Auditoría judicial
Urge determinar cuáles son los mayores factores que producen la morosidad en la administración de justicia, y atacarlos
Hernán Antonio de León Batista
nanchy@hotmail.com
Para quienes están relacionados con el manejo de volumen de mercancías, especialmente en las empresas, ya sean grandes o pequeñas, tendrán en algún momento que hacer inventario, control o auditoría de estos. Esta misma situación acontece en los tribunales de justicia, a fin de determinar si estamos frente a la llamada "mora judicial", conforme al estado actual del trámite de los casos, así como determinar si una posible paralización
se debe al propio tribunal o a factores externos entre los que se encuentran
las diferentes peticiones de los abogados por medio de los llamados
recursos judiciales, incidentes o solicitudes especiales.
En este sentido, podría confundirse el concepto de control con auditoría, hablando en actividades administrativas.
El control es congénito a la empresa; nace con ella y se hace parte de su propia naturaleza, constituyéndose en una de las fases inherentes al proceso administrativo. Y la auditoría es la herramienta necesaria e imprescindible que apoya, mejora y alimenta el control organizacional; se deriva de la existencia de éste y aparece como un elemento exógeno, creado explícitamente para desarrollar y mantener el control, es decir, que la auditoría es una consecuencia del control, la cual facilita detectar y corregir la función gerencial.
Dentro de las diversas etapas de una auditoría en general, encontramos auditoría operativa, auditoría financiera, auditoría fiscal, auditoría laboral, entre otras, pero ahora hablamos también de auditoría judicial, a fin de contar con un sistema de control interno donde se salvaguarden los recursos y bienes que integran el patrimonio público, asegurar la obtención de información administrativa financiera y operativa útil y confiable para la toma de decisiones, así como garantizar la rendición de cuentas. Pero la que más interesa a la población (usuarios) en estos momentos, consideramos que es la auditoría de gestión, a fin de verificar el cumplimiento de los objetivos y metas, así como evaluar los resultados de la gestión realizada por las diferentes dependencias judiciales (juzgados), bajo los criterios de eficiencia, eficacia, economía, calidad e impacto; y determinar el grado de cumplimiento con el que se han alcanzado los objetivos previstos, en relación con la meta programadas, la cual sería no tener mora judicial.

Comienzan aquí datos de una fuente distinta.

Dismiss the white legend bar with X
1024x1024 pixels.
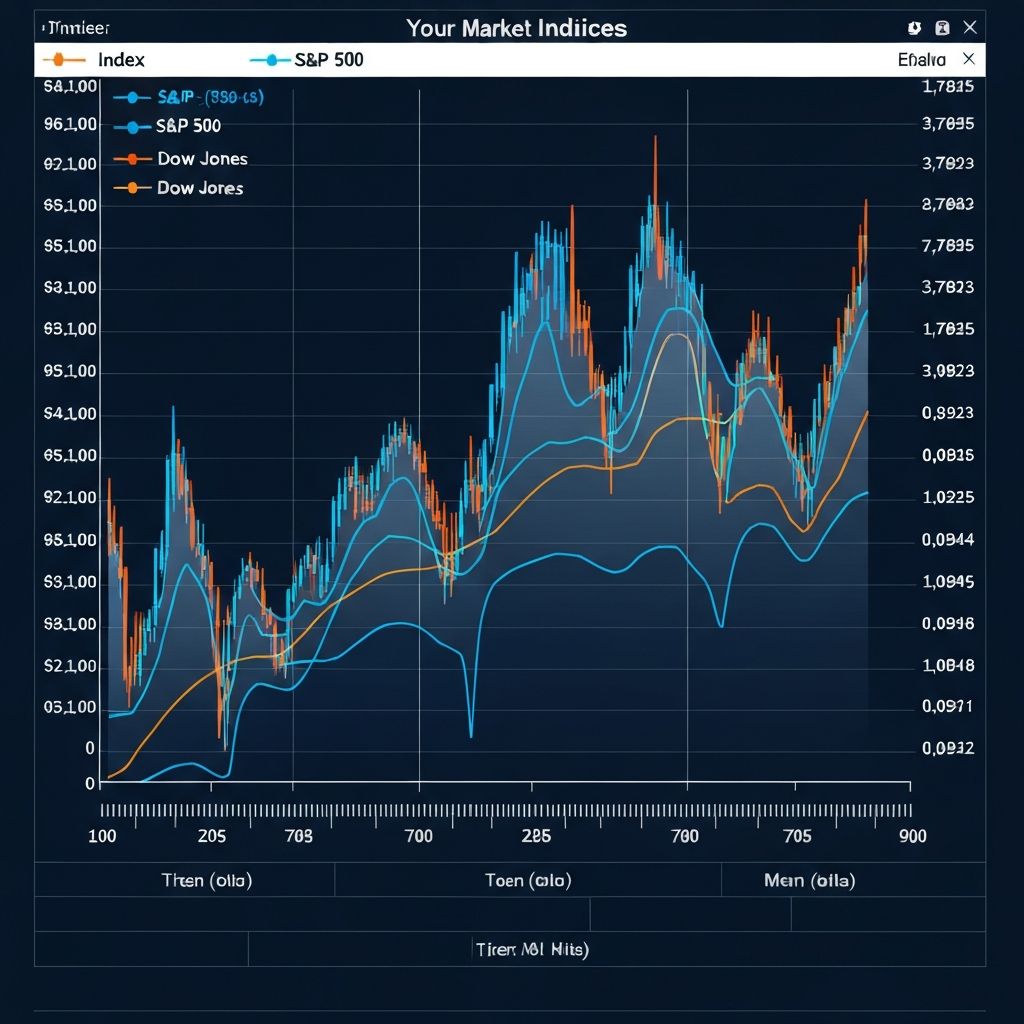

Sería saludable que existiera un mecanismo para medir la eficiencia y eficacia de los tribunales de justicia vs. tiempo; claro, haciendo la salvedad de que existen muchos casos complicados que requerirán mayor tiempo que otros.
Urge determinar cuáles son los mayores factores que producen la morosidad en la administración de justicia, y atacarlos, pero de verdad, no que quede en un simple informe, sino que se ejecuten verdaderamente los cambios que requiere la administración de justicia para que esta no sea criticada en ese aspecto.
De igual forma hace falta un sistema objetivo de valoración de los jueces con su consecuente recompensa para que así estén mayormente motivados y compenetrados con la delicada labor de impartir justicia.